Required action: In the entries that follow, which lines hold the string "folder"? List them.

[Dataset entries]

------------------------------------------------------------------------

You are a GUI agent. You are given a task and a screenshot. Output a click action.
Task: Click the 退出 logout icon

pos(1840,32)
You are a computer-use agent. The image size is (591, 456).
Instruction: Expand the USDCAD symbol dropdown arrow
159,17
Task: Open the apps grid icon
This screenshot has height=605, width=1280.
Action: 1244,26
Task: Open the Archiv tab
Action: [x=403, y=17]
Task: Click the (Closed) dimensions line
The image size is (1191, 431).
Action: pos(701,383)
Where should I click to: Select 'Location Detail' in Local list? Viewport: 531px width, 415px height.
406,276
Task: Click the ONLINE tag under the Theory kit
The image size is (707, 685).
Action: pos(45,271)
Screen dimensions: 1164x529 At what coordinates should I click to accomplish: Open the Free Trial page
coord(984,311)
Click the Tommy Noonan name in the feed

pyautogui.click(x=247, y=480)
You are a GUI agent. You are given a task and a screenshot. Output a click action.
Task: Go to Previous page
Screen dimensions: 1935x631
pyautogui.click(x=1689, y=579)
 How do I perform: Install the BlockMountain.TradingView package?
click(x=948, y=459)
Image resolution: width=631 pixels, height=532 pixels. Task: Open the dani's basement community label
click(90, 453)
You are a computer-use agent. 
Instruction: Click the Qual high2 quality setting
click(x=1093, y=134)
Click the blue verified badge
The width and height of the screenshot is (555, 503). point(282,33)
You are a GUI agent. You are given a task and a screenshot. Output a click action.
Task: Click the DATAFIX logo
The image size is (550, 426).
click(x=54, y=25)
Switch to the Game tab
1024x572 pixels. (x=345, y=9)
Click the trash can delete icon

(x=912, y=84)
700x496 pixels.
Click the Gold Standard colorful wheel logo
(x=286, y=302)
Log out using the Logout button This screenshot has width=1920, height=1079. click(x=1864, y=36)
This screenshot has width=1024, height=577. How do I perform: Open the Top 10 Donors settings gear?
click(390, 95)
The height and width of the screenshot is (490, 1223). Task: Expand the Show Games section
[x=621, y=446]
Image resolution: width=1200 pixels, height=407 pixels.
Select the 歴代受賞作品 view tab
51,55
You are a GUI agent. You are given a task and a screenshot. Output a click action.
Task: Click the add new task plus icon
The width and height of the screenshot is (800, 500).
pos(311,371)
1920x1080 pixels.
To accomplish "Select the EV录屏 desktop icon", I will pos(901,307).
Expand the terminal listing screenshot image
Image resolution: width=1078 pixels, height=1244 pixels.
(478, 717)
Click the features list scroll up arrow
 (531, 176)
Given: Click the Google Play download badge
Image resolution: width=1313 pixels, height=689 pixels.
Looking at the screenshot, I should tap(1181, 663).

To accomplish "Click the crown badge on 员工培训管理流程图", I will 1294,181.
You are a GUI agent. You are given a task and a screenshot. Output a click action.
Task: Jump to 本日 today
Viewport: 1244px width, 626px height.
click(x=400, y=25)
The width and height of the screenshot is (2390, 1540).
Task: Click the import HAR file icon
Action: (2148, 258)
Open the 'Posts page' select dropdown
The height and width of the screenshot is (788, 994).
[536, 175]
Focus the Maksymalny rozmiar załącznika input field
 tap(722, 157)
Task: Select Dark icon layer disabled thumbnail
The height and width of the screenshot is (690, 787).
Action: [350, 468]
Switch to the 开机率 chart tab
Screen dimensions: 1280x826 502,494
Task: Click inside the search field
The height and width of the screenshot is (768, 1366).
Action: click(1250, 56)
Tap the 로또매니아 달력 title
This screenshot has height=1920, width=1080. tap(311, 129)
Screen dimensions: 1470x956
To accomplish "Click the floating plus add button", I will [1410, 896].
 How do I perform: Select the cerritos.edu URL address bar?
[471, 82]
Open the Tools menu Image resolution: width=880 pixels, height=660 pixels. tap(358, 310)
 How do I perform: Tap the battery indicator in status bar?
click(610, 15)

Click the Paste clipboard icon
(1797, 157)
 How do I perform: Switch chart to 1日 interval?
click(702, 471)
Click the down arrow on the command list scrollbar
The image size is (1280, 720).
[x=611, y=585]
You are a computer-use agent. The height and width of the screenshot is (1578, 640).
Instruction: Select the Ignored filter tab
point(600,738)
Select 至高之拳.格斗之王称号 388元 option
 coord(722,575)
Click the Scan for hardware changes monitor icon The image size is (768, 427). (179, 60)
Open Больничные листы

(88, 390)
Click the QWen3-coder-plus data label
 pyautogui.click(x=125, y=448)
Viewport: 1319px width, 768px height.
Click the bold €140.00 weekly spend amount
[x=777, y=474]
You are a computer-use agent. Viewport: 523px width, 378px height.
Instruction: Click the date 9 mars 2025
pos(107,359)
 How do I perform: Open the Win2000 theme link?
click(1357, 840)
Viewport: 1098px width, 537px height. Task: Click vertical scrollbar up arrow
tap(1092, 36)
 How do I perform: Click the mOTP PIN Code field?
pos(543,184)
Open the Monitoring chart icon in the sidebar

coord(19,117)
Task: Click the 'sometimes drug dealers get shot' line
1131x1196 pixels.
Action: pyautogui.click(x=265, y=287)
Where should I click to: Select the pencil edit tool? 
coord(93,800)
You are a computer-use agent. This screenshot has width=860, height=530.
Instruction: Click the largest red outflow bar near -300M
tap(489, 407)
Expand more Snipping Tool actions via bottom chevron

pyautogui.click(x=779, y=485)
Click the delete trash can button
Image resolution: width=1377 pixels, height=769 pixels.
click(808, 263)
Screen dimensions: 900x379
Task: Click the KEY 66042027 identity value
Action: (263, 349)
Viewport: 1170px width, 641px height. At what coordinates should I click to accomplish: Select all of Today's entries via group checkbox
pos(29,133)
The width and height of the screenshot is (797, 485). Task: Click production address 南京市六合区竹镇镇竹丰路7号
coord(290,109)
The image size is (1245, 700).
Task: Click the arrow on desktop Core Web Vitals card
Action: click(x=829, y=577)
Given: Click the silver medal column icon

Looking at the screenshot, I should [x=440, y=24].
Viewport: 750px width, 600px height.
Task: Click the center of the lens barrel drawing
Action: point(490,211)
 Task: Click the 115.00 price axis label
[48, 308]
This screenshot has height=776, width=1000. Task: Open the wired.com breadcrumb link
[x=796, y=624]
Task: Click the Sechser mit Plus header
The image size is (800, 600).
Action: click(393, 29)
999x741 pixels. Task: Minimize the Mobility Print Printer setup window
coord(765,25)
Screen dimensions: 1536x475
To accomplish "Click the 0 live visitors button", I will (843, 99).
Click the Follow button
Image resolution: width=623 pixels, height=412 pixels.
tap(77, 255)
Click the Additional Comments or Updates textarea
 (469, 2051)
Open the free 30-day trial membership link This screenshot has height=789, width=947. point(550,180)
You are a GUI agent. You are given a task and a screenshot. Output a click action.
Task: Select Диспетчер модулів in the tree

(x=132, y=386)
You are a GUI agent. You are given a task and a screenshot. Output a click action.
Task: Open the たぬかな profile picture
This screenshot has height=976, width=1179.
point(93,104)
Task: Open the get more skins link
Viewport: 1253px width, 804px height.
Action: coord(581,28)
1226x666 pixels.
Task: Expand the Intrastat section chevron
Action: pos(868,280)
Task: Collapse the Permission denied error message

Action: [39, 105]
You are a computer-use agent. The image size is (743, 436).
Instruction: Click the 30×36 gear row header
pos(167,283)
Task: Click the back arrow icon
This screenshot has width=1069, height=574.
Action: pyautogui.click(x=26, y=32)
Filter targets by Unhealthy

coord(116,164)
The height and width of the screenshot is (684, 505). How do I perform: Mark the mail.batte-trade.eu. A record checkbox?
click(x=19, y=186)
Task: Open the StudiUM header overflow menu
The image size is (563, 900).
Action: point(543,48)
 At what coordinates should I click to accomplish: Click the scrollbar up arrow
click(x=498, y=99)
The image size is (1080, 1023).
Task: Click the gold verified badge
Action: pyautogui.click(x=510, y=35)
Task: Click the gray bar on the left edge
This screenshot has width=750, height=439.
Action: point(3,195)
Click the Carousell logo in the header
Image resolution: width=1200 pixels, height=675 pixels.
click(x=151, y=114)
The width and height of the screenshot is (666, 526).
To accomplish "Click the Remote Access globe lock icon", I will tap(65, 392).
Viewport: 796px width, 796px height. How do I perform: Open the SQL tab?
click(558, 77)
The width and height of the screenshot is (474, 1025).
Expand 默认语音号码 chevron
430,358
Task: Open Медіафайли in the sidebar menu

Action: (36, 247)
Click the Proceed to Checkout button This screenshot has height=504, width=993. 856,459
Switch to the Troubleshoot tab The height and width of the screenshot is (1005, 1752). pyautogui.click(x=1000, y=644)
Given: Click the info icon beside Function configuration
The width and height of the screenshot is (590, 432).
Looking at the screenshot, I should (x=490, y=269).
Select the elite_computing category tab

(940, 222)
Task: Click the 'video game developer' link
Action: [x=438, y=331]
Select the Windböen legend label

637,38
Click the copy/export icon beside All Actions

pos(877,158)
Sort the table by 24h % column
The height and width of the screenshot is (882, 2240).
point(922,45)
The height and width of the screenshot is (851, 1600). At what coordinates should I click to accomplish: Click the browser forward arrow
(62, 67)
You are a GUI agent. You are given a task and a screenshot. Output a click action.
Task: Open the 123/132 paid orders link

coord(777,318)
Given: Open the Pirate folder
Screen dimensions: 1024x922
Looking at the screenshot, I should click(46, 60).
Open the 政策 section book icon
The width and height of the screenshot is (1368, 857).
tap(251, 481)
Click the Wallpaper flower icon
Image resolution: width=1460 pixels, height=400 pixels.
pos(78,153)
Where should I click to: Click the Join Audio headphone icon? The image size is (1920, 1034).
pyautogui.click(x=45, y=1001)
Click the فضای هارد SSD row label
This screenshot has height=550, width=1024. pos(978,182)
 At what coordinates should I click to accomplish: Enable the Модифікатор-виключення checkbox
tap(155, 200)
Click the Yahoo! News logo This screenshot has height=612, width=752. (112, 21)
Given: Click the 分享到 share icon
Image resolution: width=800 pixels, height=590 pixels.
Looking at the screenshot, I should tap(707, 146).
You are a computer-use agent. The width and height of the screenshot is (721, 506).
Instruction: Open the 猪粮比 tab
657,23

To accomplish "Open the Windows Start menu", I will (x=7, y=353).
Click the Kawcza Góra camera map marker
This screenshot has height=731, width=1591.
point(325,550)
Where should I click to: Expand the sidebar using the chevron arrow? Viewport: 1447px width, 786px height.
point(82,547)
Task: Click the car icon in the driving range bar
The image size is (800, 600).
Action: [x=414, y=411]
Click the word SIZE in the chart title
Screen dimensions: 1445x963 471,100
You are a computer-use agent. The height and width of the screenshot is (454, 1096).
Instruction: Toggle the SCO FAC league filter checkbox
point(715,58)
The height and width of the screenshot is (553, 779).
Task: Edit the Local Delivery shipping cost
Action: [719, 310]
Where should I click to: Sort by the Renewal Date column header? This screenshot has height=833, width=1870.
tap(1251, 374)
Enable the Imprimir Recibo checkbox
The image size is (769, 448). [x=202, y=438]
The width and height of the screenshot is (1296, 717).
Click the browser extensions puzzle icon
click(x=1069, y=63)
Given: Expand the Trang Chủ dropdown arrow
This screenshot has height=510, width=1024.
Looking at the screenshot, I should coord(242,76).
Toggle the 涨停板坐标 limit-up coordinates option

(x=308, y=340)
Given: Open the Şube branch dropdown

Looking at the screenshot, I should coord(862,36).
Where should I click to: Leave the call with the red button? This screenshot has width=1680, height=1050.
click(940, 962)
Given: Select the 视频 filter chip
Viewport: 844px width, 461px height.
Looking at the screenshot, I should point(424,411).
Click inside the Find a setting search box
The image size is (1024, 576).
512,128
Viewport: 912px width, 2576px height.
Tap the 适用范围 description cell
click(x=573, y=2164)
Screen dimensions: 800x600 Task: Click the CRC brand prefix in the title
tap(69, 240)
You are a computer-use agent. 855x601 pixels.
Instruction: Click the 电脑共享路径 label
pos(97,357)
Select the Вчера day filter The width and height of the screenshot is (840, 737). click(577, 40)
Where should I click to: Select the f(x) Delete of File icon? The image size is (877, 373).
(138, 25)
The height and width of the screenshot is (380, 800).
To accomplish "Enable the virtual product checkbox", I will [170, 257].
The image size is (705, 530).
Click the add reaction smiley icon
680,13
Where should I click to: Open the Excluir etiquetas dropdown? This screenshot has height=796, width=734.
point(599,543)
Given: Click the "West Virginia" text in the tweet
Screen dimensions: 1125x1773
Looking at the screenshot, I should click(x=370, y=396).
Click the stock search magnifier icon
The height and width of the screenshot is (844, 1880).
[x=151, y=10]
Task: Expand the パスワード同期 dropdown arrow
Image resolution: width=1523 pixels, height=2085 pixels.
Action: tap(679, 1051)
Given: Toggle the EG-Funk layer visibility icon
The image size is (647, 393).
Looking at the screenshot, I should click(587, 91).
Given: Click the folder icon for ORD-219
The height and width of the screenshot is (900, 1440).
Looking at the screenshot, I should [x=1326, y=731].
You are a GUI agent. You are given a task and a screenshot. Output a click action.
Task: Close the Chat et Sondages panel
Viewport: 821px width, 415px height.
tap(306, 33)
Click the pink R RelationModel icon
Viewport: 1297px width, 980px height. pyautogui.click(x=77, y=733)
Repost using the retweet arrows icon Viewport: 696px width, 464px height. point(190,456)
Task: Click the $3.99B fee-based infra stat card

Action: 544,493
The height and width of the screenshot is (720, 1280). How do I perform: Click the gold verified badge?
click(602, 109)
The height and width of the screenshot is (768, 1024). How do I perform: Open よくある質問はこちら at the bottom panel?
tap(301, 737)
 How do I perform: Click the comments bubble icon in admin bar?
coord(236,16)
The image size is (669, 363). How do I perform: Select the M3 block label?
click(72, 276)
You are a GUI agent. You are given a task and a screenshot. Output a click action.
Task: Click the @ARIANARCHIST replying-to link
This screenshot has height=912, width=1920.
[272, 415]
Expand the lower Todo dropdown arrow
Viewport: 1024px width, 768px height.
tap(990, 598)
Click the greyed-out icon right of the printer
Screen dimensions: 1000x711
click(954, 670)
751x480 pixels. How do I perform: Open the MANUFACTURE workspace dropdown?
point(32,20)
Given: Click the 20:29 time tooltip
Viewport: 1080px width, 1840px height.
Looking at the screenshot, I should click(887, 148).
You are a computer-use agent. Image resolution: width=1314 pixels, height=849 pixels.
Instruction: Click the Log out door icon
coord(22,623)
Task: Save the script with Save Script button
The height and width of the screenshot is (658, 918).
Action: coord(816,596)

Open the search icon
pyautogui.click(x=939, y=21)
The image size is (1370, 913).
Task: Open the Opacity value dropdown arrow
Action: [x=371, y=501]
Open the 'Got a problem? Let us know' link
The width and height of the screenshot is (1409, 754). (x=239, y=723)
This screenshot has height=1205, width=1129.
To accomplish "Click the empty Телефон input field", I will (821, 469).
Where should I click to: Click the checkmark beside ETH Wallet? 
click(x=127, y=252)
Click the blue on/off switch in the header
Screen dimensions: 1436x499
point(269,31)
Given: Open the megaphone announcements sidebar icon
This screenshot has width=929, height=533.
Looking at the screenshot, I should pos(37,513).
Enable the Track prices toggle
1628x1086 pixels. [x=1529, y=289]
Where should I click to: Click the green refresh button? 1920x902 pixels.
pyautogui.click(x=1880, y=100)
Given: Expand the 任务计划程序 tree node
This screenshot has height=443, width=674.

------------------------------------------------------------------------

Response box:
Given: Open the Pirate folder
Given: Click the folder icon for ORD-219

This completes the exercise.